Example 2 Next, Table 3 shows the experimental results in the case where slag is melted by plasma in finely divided molten steel and sprayed. The plasma spraying was performed using a CaO—CaF ₂ —Al ₂ O ₃ system slag and a plasma spraying torch with an output of 500 kw. Since the molten steel to be plasma-irradiated is miniaturized and is present in the space, it cannot be used as a plasma electrode. Therefore, a non-transfer type plasma device equipped with both + and − electrodes in the plasma torch was used. The distance between the tip of the plasma torch and the central axis of the nozzle through which molten steel flows out is 300
mm.

No. 5 is 2 kg of slag in molten steel refined by Ar gas mixing method, and No. 6 is 5 kg of slag.
/ Ton When sprayed. In the case of thermal spraying, the slag is molten and the slag-metal reaction is promoted as compared with the case of simply spraying slag, so the TO and inclusion removal effect is further improved.

No. 7 is a case where the spiral nozzle method is used for refining molten steel. In this method, since there is no flow of Ar gas around the refined molten steel, the adhesion efficiency between the sprayed slag and the molten steel is improved, and the effect of removing TO and inclusions tends to be slightly increased.

[0022]

[Table 3]

[0023]

According to the present invention, inclusions in molten metal can be removed quickly and effectively, and high-cleanliness metal can be melted.

[Brief description of drawings]

FIG. 1 is a vacuum processing apparatus for molten metal used for carrying out the method of the present invention.

FIG. 2 is a diagram showing a nozzle of a type that blows an inert gas to atomize molten steel.

FIG. 3 is a diagram showing a lower nozzle of a type in which a spiral-shaped portion is incorporated to refine molten steel.
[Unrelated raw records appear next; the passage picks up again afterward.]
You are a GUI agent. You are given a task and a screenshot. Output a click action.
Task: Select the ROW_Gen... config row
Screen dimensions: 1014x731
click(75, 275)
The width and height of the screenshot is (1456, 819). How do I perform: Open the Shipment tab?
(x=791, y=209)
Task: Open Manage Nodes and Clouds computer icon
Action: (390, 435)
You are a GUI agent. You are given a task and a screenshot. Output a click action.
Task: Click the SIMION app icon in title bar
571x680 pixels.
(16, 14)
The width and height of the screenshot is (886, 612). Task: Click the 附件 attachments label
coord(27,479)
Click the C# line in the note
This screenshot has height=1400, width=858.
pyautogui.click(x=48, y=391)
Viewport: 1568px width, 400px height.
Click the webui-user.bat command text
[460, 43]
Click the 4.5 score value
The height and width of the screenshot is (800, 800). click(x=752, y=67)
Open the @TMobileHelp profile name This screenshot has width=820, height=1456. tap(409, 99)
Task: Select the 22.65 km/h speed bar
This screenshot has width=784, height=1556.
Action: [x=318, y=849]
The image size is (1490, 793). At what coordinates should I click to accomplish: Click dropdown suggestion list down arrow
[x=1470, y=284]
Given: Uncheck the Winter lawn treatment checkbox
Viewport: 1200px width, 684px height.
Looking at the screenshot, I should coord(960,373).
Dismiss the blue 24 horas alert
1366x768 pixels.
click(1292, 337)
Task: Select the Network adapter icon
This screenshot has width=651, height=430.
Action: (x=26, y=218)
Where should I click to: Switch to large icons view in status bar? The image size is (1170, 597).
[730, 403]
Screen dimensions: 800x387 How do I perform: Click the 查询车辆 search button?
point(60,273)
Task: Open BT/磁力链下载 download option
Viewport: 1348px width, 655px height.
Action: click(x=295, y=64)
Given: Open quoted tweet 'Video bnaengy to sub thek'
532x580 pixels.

FIG. 4 is an enlarged schematic view of a spiral-shaped portion.

[Explanation of symbols]

 1: Ladle 2: Tundish 3: Lower nozzle 4: Slag feeder (also plasma spray torch) 5: Spiral shaped part

Claims (2)

[Claims] 1. In a method of outflowing molten metal into a vacuum chamber for vacuum degassing, the surface of the molten metal having a capability of absorbing inclusions until the finely divided molten metal falls. A method for cleaning molten metal, which comprises spraying slag. 2. The method for cleaning molten metal according to claim 1, wherein when the slag is sprayed on the finely divided molten metal, plasma is used to bring the slag into a molten state.